Шестипалый пощупал бороду, харкнул.
— На! Погляди! — и ударом в зубы свалил Сморчка с ног.
Ваня Дух, верно, только этого и ждал — бросился на выручку пастуху. За Шестипалого вступились глебовские, и пошла настоящая потасовка.
Теперь Горев и Никита Аладьин ничего поделать не могли. Они лишь путались среди мужиков, мешали, и им попадало от чужих и своих. Защипались, зацарапались бабы, норовя побольше изодрать кофт и платков.
Шурке стало не по себе, жутко. И оттого, что верх брали трезвые глебовские мужики; и оттого, что пропал в свалке отец со своим поленом; и, главное, оттого, что разъяренные мужики, как он теперь догадывался, хотели не просто поколотить сторону и прогнать с луга, а определенно собирались биться насмерть. Это уже была не драка, а что‑то другое, похожее на побоище, про которое рассказывали сказки, где кости трещат, головы с плеч валятся. Слушать про это интересно, а смотреть — страшно.
И Шурка заревел отчаянно, стал звать отца. Глядя на него, заревела Катька. И даже Олег Двухголовый рожу скривил. Чужие девчонки и мальчишки, появившиеся рядом, подхватили плач, принялись слезно кликать своих отцов и мамок:
— Ой, тятенька — а!.. Ой, ма — аменька — а!..
Ребята от слез ничего не видели, и оттого им становилось еще страшнее.
Конец побоища был неожиданный и совершенно непонятный.
Внезапно появился управляющий Платон Кузьмич на сером рысаке, в двуколке, с дядей Родей за кучера.
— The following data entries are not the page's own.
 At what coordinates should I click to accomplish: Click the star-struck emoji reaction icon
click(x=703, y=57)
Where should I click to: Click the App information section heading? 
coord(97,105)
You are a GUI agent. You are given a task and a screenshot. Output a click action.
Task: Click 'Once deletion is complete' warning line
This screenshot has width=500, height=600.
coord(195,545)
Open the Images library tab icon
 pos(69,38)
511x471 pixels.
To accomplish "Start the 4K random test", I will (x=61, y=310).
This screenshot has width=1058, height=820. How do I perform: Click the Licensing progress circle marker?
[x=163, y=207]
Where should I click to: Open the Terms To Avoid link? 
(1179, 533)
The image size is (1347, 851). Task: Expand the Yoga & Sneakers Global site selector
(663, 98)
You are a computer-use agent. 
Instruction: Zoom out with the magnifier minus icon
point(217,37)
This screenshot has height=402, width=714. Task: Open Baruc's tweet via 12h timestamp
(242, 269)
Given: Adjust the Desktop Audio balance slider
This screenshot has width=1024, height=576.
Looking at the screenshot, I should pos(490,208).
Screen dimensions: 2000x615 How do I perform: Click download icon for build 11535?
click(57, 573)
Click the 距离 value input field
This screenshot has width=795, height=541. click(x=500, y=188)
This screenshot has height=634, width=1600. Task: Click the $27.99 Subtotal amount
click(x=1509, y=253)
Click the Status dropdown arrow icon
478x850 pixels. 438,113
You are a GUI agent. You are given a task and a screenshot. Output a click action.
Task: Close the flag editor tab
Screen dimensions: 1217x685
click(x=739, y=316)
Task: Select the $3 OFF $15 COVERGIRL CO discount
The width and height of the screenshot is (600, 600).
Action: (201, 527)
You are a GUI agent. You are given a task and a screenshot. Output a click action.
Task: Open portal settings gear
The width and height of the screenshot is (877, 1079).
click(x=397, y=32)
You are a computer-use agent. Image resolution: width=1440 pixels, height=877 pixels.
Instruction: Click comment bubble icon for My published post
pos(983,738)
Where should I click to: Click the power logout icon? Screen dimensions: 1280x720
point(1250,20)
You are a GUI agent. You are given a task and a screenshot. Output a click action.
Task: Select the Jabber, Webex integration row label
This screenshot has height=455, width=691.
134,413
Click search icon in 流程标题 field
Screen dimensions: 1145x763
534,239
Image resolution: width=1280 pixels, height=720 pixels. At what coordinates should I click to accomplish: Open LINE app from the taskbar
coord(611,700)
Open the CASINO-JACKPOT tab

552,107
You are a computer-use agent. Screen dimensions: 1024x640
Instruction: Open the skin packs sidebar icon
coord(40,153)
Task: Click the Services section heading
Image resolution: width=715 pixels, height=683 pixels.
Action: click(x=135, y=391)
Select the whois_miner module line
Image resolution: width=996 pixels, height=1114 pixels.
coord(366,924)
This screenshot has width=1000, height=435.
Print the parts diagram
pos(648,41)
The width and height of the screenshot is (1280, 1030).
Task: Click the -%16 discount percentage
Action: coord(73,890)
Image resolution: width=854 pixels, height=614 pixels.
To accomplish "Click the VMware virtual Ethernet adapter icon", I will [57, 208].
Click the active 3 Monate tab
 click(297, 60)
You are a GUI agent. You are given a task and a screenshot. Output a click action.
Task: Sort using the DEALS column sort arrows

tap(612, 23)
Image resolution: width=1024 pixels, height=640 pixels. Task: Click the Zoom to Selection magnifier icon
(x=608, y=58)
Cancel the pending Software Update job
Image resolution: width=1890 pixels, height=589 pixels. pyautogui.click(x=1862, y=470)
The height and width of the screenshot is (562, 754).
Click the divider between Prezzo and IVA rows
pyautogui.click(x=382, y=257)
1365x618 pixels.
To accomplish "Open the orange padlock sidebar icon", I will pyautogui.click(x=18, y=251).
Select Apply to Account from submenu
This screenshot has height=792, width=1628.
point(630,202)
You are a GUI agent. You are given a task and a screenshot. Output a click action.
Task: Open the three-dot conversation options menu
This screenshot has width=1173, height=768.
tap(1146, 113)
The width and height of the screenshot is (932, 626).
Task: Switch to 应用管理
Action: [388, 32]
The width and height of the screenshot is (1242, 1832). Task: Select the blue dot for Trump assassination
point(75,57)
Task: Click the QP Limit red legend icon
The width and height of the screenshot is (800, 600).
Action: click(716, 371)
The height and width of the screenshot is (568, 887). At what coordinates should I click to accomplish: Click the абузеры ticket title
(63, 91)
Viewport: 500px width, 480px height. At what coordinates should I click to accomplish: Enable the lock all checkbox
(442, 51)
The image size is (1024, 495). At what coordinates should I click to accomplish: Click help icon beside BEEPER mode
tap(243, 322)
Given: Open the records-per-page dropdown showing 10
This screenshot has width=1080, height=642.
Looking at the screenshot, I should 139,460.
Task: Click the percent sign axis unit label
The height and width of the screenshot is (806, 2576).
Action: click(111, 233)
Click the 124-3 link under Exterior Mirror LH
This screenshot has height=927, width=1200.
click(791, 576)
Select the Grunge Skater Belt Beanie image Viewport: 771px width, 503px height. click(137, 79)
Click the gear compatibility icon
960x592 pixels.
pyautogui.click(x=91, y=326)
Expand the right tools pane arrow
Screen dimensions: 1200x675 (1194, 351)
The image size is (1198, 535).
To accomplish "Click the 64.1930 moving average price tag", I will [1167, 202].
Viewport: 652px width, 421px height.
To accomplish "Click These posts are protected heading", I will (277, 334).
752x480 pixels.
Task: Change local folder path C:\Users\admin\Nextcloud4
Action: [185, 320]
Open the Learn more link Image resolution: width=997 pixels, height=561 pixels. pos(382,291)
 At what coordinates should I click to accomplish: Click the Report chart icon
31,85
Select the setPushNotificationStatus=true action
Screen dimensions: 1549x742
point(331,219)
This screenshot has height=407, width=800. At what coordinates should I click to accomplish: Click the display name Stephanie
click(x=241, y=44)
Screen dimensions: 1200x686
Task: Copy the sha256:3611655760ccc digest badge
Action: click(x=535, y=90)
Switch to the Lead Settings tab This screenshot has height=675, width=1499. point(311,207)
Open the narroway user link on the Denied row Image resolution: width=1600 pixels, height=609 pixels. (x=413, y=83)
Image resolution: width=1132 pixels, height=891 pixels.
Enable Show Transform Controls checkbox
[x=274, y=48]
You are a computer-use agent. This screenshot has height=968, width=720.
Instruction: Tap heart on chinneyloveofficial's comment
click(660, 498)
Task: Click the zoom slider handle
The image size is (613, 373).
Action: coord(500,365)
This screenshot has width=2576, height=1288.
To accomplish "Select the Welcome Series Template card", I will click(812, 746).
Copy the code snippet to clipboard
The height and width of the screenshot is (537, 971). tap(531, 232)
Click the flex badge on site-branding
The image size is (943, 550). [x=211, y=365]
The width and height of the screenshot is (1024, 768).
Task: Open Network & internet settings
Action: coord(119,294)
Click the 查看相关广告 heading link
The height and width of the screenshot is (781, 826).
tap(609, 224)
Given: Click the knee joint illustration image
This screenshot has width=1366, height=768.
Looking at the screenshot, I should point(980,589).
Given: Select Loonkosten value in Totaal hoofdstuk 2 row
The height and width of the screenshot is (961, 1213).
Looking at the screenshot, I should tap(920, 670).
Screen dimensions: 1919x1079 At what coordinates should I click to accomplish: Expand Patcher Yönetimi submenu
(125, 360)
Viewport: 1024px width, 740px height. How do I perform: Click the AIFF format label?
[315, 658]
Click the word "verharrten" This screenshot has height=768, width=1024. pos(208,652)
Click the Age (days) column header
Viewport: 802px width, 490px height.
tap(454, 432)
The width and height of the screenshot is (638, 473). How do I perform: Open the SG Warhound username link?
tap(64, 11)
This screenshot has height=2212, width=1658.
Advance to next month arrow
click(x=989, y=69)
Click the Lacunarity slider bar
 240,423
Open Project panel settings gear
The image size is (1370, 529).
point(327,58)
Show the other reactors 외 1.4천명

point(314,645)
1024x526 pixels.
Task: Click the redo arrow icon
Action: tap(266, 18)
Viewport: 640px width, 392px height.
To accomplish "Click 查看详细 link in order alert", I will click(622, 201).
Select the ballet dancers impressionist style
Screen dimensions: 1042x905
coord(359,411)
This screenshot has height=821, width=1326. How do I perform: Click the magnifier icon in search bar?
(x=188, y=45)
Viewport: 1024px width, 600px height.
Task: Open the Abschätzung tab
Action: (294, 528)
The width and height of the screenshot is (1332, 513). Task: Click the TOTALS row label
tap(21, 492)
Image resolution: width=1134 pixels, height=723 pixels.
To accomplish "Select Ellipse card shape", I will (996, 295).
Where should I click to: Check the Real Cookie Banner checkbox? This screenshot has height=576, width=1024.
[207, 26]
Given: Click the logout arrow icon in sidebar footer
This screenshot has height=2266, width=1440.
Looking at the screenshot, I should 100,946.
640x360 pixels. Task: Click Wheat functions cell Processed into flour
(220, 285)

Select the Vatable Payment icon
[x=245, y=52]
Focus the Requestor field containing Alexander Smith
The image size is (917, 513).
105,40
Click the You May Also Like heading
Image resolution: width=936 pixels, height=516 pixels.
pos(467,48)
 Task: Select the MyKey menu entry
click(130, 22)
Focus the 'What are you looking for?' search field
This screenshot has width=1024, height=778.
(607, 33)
И не стало на лугу двух стен. Одна мертвая стена выросла перед двуколкой.
У Андрея Шестипалого из носа текла ручьем кровь. Он, сморкаясь, размазывал ее по бороде рукавом. Ваня Дух, порыжев от грязи, в разорванном пиджаке, злобно сверлил одним глазом: второй глаз у него закрылся. Вспухла правая полосатая щека у Шуркиного отца. Глебовский веселый мужичонка, тот, что вчера шлялся на гулянье с деревянной игрушечной лошадкой, обеими руками держался за голову. Матвей Сибиряк, разорвав зубами подол рубахи, перевязывал лоскутом распоротую косой ладонь.
Было так тихо, что слышал Шурка, как переступал, засекая подковами, жеребец и слабо покашливал, отплевываясь кровью, Сморчок.
— Что у вас тут такое? — строго спросил управляющий, грузно вставая с сиденья.
— Свадьба! — насмешливо отозвался кто‑то из мужиков.
— Что — о? — грозно переспросил Платон Кузьмич, дрогнув отвислыми бритыми щеками.
Он едва не опрокинул двуколку, переваливаясь через ее край, и пошел медведем на народ.
Все расступились, образуя улицу, и в конце ее, на виду, оказался питерщик, с поломанным прутиком в кулаке. Расставив ноги в грязных сапогах, почернев, в сбившейся на затылок кепчонке, Горев торчал из травы корягой.
И, словно боясь споткнуться, не дошел до него Платон Кузьмич.
— Ты кто такой? Я тебя не знаю, — отрывисто сказал он, насупясь.